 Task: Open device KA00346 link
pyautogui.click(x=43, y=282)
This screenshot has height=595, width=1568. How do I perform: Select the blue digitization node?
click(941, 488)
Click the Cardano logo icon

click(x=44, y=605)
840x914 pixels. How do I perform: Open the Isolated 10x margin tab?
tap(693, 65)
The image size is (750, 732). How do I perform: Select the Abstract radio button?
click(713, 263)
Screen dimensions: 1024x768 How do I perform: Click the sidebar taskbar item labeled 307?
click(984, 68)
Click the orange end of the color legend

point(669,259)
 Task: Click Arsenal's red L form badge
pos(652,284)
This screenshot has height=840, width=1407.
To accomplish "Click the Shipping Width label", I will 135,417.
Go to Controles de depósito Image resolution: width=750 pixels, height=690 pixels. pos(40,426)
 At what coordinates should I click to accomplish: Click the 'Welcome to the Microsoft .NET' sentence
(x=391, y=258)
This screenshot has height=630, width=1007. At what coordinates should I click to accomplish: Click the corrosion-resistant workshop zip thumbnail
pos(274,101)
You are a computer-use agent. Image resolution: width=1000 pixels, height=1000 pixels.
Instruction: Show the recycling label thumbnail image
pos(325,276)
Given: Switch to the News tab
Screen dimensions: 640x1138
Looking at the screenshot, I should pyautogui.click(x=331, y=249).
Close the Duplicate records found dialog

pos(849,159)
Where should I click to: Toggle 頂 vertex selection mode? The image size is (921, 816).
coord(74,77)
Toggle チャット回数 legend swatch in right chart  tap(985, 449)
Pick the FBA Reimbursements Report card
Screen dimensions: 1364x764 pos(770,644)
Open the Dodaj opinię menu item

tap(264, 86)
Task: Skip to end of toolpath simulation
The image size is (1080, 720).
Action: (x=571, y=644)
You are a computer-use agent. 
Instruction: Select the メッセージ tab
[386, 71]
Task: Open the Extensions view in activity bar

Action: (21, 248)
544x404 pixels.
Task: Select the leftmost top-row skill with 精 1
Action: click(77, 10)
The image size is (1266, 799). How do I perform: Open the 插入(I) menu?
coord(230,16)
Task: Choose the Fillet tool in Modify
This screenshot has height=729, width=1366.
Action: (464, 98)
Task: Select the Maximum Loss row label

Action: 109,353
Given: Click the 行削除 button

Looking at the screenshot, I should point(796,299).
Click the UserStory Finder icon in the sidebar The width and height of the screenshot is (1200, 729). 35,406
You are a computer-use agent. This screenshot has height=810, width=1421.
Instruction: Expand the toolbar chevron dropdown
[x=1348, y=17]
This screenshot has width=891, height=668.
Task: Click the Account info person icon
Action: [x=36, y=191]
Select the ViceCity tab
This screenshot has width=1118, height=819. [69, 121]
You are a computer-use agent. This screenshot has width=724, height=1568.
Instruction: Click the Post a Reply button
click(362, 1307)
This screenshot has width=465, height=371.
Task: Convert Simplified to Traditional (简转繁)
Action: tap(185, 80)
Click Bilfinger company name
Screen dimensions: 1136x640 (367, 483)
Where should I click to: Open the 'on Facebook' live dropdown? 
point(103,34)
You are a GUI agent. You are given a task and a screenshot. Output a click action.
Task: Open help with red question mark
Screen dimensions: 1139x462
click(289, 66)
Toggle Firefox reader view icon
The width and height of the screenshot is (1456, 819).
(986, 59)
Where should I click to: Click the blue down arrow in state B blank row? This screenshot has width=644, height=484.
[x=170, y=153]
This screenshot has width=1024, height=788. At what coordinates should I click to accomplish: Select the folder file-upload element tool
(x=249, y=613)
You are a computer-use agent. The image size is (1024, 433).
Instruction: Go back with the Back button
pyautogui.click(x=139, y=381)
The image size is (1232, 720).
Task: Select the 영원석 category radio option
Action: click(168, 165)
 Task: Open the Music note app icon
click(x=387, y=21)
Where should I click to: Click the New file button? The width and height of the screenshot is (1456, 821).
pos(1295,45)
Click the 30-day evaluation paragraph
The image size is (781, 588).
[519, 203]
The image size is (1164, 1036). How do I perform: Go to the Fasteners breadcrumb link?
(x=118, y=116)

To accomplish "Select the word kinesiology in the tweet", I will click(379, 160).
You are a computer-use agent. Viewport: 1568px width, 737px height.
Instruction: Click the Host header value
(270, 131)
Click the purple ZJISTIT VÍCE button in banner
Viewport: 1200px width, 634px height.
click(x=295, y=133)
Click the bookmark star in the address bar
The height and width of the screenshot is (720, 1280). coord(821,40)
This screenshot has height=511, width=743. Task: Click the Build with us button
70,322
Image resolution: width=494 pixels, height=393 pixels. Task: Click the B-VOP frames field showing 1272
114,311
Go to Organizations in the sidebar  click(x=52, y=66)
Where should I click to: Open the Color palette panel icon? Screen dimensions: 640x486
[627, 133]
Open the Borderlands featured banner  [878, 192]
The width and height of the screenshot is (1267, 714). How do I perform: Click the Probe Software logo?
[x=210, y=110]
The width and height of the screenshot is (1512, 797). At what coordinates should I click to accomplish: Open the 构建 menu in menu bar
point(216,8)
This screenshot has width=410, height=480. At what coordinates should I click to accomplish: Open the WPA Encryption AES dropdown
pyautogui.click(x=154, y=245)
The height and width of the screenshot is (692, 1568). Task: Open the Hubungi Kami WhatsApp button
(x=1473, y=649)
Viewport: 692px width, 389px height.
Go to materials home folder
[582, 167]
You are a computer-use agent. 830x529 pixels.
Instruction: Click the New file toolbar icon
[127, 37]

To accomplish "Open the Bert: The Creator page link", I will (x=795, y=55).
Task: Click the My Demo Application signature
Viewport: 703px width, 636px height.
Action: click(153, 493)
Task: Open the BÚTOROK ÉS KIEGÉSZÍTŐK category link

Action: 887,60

+++++

Task item: Search the data above for the string "computer" and copy each line that has it.

Solution to this problem:
You are a computer-use agent. Image resolution: width=1000 pixels, height=1000 pixels.
You are a computer-use agent. 
You are a computer-use agent. This screenshot has height=810, width=1421.
You are a computer-use agent. This screenshot has width=724, height=1568.
You are a computer-use agent. The image size is (1024, 433).
You are a computer-use agent. Viewport: 1568px width, 737px height.
You are a computer-use agent. 830x529 pixels.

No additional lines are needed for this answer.